Stored data:
Segment Open

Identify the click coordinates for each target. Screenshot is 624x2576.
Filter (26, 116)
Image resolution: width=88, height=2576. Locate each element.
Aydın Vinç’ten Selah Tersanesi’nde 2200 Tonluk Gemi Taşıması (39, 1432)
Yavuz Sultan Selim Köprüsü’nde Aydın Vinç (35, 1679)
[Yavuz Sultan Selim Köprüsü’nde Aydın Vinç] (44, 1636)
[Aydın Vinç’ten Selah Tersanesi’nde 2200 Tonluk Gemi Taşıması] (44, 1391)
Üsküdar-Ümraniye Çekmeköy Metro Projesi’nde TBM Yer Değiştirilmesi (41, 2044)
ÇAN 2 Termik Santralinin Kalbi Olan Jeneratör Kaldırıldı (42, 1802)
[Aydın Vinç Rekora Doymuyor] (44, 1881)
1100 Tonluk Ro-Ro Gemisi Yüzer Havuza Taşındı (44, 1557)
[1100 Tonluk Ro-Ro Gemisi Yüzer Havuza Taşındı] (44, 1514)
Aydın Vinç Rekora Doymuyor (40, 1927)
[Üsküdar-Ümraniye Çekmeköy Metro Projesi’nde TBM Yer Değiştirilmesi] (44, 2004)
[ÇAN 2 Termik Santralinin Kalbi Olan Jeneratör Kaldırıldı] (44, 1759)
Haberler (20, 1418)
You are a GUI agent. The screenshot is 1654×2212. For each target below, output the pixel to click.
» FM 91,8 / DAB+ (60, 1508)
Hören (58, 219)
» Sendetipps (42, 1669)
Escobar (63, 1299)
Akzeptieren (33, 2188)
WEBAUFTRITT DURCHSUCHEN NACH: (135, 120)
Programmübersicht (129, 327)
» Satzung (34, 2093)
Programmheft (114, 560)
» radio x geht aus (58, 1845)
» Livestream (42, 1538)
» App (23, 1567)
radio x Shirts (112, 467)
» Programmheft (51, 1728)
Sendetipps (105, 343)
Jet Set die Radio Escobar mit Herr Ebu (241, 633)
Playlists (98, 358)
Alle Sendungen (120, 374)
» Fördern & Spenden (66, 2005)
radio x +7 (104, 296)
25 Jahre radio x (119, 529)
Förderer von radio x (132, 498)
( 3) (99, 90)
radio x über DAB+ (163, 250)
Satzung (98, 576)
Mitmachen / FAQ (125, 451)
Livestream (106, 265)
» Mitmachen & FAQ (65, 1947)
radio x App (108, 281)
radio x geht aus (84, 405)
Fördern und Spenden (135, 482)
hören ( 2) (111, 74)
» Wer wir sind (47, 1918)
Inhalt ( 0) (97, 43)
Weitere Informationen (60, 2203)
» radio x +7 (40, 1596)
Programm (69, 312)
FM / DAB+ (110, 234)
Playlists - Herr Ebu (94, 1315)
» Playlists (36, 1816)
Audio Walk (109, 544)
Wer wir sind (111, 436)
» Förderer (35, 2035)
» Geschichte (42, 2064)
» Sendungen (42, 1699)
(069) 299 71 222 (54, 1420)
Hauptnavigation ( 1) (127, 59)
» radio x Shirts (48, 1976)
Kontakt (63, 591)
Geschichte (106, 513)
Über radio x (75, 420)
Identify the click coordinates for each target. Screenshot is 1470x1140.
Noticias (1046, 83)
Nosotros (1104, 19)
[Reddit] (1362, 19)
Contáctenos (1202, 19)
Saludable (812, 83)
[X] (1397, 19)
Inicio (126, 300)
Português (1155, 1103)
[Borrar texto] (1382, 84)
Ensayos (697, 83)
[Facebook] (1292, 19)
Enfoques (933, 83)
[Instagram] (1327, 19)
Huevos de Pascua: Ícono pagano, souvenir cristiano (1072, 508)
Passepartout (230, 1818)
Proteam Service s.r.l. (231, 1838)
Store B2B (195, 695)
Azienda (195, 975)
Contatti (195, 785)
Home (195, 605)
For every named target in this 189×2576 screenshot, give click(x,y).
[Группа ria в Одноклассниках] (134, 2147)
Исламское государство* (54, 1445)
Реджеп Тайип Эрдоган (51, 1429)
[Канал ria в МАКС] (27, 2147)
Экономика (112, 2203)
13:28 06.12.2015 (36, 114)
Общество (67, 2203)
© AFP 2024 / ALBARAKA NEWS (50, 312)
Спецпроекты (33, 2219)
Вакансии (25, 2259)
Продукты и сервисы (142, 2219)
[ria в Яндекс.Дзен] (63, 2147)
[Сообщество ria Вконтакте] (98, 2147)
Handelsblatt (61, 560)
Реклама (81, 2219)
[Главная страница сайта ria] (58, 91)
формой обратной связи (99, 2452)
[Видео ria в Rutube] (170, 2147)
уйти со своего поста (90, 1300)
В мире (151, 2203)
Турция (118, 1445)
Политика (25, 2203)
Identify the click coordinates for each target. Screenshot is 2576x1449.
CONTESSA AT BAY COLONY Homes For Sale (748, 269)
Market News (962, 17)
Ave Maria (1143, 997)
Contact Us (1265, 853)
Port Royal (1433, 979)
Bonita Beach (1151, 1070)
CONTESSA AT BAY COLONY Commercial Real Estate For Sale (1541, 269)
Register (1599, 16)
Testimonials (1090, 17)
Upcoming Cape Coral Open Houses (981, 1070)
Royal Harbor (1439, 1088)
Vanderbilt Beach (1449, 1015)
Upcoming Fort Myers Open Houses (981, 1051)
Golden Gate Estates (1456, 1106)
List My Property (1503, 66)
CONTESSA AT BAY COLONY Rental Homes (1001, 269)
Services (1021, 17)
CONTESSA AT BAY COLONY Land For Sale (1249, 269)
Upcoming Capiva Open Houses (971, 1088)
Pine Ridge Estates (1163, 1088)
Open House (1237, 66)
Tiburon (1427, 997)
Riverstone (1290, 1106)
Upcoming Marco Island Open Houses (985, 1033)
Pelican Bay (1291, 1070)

Segment Closed

What the task requires: Which lines hold the string "Gemisi"? Copy all of them from the data above.

Exercise result:
1100 Tonluk Ro-Ro Gemisi Yüzer Havuza Taşındı (44, 1557)
[1100 Tonluk Ro-Ro Gemisi Yüzer Havuza Taşındı] (44, 1514)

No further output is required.